Но и высший принцип взят у Фихте, как мы уже упомянули раньше, узко, только как этический принцип. Конечно, этике в вопросе о назначении и смысле жизни человека должно быть уделено основное место, так как именно она трактует вопросы поведения и направления деятельности с точки зрения их основной, нравственной ценности. Но ею вопрос вовсе не исчерпывается; жизнь, деятельность, личность в действительности значительно полнее, и на философа, звавшего к жизни и яркого как личность, ложилось особое обязательство учесть эту полноту. Фихте этого не сделал и не мог дать, потому что этический принцип для этого слишком узок. Этим и объясняется то, что Фихте пренебрег, например, в своей системе эстетической стороной как самодовлеющей ценностью и не учел своеобразной ценности жизни личности и природы как таковых. Ригоризм сурового моралиста Фихте сильно почувствовал уже Шеллинг, противопоставив ему реабилитацию природы, а позже вместе с романтиками и эстетической жизни. Какова узость Фихте в этом отношении, это показывает полная этизация понятия бога в первую половину его творчества. Убеждение его, что бытие «безусловно просто», что «есть только одно бытие»[319], также вполне гармонирует со сведением всего к религиозно-нравственному принципу; можно даже думать, что Фихте утверждает единство и простоту из-за этического мотива, из-за единства и простоты нравственного закона, заставившего его пренебречь смыслом единства, охватывающего сложность и упустившего богатое разнообразие мира и личность, не вмещающееся в узкие рамки нравственности, на положение простого аксессуара. У Фихте в сущности был прямой выход к признанию всего этого разнообразия в его ценности: если бы он взял шире понятие нравственности, он неизбежно натолкнулся бы не только на сверхличный нравственный принцип, но и на обязанности по отношению к самому себе, а здесь открылась бы возможность пройти ко всей полноте личности. Но этого нет: безличный отвлеченный принцип привел его к обезличению мира.

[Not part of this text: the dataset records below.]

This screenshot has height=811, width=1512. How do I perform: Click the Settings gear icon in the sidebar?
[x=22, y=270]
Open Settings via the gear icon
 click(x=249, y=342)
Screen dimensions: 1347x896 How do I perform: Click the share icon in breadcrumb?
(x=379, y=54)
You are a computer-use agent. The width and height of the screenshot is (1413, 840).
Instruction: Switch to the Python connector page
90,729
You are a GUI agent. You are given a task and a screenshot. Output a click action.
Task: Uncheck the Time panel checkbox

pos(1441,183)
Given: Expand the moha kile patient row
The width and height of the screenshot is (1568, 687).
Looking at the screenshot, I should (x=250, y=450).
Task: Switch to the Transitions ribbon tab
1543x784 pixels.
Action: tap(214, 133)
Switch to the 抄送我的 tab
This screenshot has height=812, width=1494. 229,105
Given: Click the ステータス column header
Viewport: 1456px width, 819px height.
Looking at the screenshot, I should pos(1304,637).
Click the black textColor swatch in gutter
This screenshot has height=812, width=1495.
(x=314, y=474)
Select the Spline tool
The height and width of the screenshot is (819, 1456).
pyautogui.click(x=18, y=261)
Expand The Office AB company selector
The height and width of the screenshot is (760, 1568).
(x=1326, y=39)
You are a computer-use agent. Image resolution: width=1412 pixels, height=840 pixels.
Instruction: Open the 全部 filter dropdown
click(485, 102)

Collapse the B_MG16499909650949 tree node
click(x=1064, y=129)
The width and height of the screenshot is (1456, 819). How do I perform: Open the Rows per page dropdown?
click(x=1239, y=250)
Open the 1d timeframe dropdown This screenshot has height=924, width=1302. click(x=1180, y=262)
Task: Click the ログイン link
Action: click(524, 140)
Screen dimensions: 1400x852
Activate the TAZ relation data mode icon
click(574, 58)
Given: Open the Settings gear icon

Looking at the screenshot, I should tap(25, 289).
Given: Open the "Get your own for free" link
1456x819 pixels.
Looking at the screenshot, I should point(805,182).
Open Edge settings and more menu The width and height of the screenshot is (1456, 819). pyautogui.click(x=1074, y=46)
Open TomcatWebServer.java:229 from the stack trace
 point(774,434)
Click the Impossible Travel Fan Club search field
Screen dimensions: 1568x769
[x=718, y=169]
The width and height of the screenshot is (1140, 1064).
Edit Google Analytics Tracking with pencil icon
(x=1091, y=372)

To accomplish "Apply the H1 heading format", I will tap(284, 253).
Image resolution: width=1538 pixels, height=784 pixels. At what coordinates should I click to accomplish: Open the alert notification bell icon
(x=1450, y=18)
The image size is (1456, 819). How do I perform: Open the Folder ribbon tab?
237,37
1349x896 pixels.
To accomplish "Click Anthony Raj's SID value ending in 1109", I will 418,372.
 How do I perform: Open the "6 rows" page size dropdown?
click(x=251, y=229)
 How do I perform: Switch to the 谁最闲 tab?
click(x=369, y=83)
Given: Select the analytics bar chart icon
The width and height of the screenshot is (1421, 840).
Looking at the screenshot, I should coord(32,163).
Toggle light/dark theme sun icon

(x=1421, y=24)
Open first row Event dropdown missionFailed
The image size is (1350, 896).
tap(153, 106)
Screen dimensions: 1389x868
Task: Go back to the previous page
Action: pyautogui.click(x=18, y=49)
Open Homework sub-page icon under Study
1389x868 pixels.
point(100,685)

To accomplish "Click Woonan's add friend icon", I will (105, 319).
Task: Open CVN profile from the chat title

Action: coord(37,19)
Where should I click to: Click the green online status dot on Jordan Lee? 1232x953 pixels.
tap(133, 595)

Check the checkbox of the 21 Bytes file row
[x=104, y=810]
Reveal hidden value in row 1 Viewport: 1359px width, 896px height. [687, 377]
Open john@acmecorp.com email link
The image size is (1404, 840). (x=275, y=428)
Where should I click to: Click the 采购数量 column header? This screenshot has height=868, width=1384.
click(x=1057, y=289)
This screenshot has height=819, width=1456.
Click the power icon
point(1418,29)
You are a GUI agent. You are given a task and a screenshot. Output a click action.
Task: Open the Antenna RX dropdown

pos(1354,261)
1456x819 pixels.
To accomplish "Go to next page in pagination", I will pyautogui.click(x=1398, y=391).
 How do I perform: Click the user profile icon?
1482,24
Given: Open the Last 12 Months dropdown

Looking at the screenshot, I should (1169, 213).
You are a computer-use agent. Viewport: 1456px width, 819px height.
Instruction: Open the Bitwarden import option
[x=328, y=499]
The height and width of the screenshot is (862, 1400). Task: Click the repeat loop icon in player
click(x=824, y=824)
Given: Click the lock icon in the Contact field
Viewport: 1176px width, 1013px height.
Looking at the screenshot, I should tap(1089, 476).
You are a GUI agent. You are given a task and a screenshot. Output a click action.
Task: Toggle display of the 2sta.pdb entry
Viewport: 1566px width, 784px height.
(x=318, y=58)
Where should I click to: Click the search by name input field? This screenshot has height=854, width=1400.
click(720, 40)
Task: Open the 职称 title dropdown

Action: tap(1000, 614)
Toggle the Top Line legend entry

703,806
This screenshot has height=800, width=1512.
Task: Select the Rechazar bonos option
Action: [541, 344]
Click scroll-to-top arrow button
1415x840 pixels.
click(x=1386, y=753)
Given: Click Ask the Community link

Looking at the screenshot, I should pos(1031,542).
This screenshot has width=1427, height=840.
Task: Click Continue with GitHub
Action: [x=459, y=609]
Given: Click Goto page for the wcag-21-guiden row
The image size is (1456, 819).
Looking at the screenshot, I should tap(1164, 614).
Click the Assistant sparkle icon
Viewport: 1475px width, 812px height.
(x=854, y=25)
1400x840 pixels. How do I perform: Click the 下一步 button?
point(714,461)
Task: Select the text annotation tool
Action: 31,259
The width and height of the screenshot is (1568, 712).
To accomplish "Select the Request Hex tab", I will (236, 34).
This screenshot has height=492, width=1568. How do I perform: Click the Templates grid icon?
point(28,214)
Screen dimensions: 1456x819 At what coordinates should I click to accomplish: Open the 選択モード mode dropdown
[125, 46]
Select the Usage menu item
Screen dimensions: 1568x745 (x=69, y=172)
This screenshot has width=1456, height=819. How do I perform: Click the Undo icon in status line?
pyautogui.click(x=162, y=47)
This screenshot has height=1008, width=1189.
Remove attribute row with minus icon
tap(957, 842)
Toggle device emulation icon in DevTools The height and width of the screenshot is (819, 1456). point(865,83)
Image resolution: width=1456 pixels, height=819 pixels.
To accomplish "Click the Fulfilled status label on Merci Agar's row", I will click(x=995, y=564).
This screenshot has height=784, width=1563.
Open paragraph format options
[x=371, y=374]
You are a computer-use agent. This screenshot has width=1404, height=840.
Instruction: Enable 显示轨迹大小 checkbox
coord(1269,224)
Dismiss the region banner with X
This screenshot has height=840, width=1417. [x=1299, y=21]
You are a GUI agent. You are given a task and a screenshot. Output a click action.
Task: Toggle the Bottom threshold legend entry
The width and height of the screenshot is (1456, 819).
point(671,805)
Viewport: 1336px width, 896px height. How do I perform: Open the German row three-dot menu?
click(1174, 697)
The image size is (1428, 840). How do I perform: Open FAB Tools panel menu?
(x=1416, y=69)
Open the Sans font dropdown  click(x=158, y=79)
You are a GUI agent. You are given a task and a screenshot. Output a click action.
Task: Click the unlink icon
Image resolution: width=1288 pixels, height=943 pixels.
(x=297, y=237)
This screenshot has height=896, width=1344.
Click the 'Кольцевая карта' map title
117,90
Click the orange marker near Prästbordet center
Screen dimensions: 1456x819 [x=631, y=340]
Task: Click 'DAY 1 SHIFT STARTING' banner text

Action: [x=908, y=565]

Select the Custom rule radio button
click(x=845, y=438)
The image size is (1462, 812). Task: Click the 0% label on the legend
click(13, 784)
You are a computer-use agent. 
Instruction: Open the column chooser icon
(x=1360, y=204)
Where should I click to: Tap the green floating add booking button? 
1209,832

Таким образом Фихте, как и Кант, показал принципиальное бессилие изолированного нравственного принципа решить проблему назначения человека и смысла его жизни. Этика долга, в частности, требует просто безусловного следования и не допускает дальнейших вопросов; вопрос же о смысле требует, наоборот, не только велений, но и истолкования, и обоснования, т. е. этика не покрывает его. Этика долга одела жизнь в рубище, приказала жить с насупленными бровями и наморщенным лбом сурового борца за правду. Она обратила жизнь в мучительную, подвижническую колею, чуждую радостей иных, кроме морального удовлетворения, и по существу во многом совершенно обесценившую жизнь. Если бы мы поняли жизнь не только как средство, но отчасти и как самоценность, мы, например, могли бы понять, почему самоубийство всесторонне отрицательное явление. Фихте же с его этической односторонностью и ригоризмом последовательно признает этот акт недопустимым потому, что я исполнитель нравственного закона, и самоубийство является просто уклонением от своего долга[320]. Человек, значит, должен жить, как мученик долга, даже если жизнь для него лично опустела, а при точке зрения Канта и Фихте она и без того сурова и не дышит солнцем, теплом и индивидуальной привлекательностью. Фихте прямо указывает, что нравственный императив никогда непосредственно не требует жизни ради жизни; жизнь обосновывается только тем, что императив требует поведения, поступков, а они немыслимы без жизни[321]. Если правильно говорит король Лир, что пока человек сводится только на то, что ему нужно, он все еще животное, то вне всякого сомнения правильно и то, что когда человек сводится на один долг и чистую нравственность, он уже перестает быть человеком. Жизнь обращается, поскольку она осмыслена, в совершенно непосильное для человека мученичество.